Al malfattore che con fede ha aderito a lui, asserisce con autorità regale: “In 
verità ti dico, oggi sarai con me nel paradiso”. Non dice semplicemente che gli 
sono perdonati i peccati, ma qualcosa di più grande e fondamentale: “Oggi sarai 
con me in paradiso”. Gesù dona più di quanto il ladrone aveva chiesto; non solo 
non si dimenticherà di lui, ma lo rende sin d’ora suo compagno inseparabile nel 
suo regno.
Uno assieme all’altro per sempre. L’innocente Gesù con il colpevole malfattore 
attua un mirabile scambio di amore: il giusto si associa all’iniquo, affinché il 
delinquente giustificato si unisca al santo. Un connubio inscindibile che nasce 
dalla croce e sboccia in paradiso.
Luca aveva disseminato la vita di Gesù di incontri a mensa con i peccatori, un 
comportamento che aveva scandalizzato gli scribi e i farisei. Questa medesima 
comunione tra Cristo e il colpevole è presente anche sulla croce e continua nel 
regno ininterrottamente. È il segno e l’effetto benefico della redenzione.
Gesù e il ladrone non solo entrano insieme nell’oscurità della morte, ma insieme 
sono diretti verso la vita; lui il re e il sovrano, l’altro il peccatore e reo, 
ambedue congiunti nella medesima comunione vitale. Il salvatore pertanto entra 
in paradiso in compagnia di un malvivente, che sulla croce è giunto alla fede. 
Strana congiunzione di opposti, ma l’annuncio evangelico, che Luca fa risuonare, 
sta precisamente nella straordinaria novità portata da Cristo: il suo amore va 
in cerca del peccatore, si dona a lui fino a morire con lui, per vincere con 
l’amore il peccato che della morte è il dominatore. In questo modo rende l’uomo 
partecipe della comunione eterna con sé.
L’abisso e il paradosso dell’amore di Gesù
Veramente non è possibile constatare un abisso più profondo di amore e una sua 
altrettanto sorprendente esaltazione. L’abisso sta dalla parte di colui che, pur 
possedendo la potenza regale nelle altezze eterne, si è chinato e abbassato non 
solo a condividere l’umana e debole esistenza, ma anche fino a confondersi tra i 
malfattori e associarsi ad essi nella morte infame della crocifissione, subendo 
oltretutto le ingiurie di uno di loro. L’esaltazione è per il povero delinquente 
che, abbruttito dal peccato e affisso al legno del supplizio, ha creduto e si è 
affidato al re immolato con lui sulla croce, condividendone prima la terribile 
pena e poi l’ingresso nel regno. 
Come si può delucidare un così paradossale incrocio di linee contrarie, le 
quali, anziché respingersi e allontanarsi, si attraggono e si congiungono in uno 
stupefacente abbraccio? Chi può compiere una meraviglia del genere?

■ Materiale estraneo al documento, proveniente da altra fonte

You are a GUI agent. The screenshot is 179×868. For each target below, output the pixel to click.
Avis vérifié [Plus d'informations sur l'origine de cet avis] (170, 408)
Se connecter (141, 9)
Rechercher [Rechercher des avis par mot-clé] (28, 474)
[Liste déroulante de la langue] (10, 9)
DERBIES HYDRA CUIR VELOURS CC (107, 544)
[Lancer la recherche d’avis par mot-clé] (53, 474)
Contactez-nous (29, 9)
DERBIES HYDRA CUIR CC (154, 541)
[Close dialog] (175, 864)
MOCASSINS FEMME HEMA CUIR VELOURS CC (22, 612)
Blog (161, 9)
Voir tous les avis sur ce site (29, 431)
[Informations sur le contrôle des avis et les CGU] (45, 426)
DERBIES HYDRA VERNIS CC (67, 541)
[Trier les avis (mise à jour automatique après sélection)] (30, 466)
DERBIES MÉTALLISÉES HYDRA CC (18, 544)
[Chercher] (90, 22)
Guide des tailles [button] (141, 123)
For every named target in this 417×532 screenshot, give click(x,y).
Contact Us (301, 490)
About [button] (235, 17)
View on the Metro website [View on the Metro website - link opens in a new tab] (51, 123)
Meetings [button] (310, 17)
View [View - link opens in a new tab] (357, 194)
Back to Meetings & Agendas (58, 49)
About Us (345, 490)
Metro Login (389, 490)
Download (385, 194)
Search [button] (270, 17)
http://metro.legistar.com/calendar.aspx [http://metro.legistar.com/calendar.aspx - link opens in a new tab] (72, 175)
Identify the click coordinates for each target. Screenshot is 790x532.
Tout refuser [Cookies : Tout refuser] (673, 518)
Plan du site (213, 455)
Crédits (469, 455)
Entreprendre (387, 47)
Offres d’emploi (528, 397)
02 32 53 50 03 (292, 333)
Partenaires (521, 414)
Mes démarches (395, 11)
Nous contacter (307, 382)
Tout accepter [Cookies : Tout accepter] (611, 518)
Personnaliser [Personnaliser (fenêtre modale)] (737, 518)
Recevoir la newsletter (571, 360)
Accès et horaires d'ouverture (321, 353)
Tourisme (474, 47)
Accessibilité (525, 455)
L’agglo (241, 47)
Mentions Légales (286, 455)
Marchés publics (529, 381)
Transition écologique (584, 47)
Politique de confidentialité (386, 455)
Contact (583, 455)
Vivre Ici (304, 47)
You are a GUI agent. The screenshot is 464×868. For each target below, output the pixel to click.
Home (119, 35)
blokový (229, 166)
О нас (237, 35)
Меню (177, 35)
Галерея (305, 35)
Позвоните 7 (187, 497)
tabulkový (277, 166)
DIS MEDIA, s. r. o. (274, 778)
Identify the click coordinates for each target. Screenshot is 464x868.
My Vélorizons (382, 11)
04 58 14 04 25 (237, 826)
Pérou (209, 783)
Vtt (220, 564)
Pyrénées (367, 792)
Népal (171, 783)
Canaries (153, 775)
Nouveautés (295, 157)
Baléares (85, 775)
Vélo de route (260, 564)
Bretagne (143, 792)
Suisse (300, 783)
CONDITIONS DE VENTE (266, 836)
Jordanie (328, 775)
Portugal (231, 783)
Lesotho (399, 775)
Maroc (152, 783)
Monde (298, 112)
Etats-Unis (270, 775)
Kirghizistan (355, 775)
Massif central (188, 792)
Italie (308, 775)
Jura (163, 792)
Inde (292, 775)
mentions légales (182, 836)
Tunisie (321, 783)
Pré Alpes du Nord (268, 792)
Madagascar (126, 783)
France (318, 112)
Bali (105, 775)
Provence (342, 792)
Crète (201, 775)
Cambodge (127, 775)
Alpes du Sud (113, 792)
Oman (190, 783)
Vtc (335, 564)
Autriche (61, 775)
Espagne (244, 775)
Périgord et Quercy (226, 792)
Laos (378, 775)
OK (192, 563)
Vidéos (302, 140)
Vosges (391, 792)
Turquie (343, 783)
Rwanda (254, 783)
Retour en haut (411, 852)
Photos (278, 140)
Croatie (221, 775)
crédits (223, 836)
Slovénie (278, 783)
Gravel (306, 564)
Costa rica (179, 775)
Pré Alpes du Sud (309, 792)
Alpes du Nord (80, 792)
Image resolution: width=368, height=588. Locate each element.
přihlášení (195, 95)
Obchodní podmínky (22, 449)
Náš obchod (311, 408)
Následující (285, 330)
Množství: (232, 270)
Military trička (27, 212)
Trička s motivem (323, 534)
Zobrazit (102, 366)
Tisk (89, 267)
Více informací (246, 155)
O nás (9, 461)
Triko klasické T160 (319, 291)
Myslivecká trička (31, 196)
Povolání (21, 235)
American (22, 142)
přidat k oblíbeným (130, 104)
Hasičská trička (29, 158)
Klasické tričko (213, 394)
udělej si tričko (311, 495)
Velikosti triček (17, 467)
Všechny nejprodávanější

Si resta interdetti e attoniti. Ma una ragione ci deve essere; anzi, più che di 
ragione, si può parlare di grazia sovrumana, di amore infinito e inaudito, vale 
a dire della compassionevole potenza e carità divina. Solo lui, quell’amore non 
terreno, perché vivente nel cielo, ma generosamente umiliatosi per essere 
incarnato e offerto, solo lui ha potuto attuare un simile straordinario 
congiungimento. Non resta che accoglierlo, lasciandosi esplodere nello stupore e 
nel ringraziamento, per esserne totalmente avvolti e trasformati.
La sorte del ladrone pentito risplende come l’effige di ogni cristiano, che da 
misero peccatore si ritrova nella dignità di partecipare alla regalità di 
Cristo. Vi è solo una condizione: credere che l’innalzamento salvifico dell’uomo 
scaturisce dall’abbassamento misericordioso di Dio; alle sole capacità umane non 
è consentito operare un tale capovolgimento. In altre parole, bisogna saper 
riconoscere, come ha fatto il brigante credente, che quel Gesù di Nazaret, 
appeso alla croce nell’impotenza della morte, possiede la forza onnipotente 
della vita. Solo in lui e per mezzo di lui si è potuto realizzare il mirabile 
scambio tra la pochezza umana e la grandezza divina. Se non si aggrappa a 
quell’amore redentore, la creatura umana rimane prigioniera del proprio peccato 
e della morte. Il ladrone oltraggioso ne è una lampante espressione.
Certo, si tratta di un paradosso, che non può rientrare dentro le misure del 
comodo pensare umano, ma non per questo, anzi, proprio grazie a quel più in là 
della ragione, si fa sorgente inesauribile di sorpresa, di gioia e di 
consolazione, spingendo l’animo a guardare con fede il crocifisso, per gridare a 
lui: “Gesù, ricordati di me nel tuo regno”.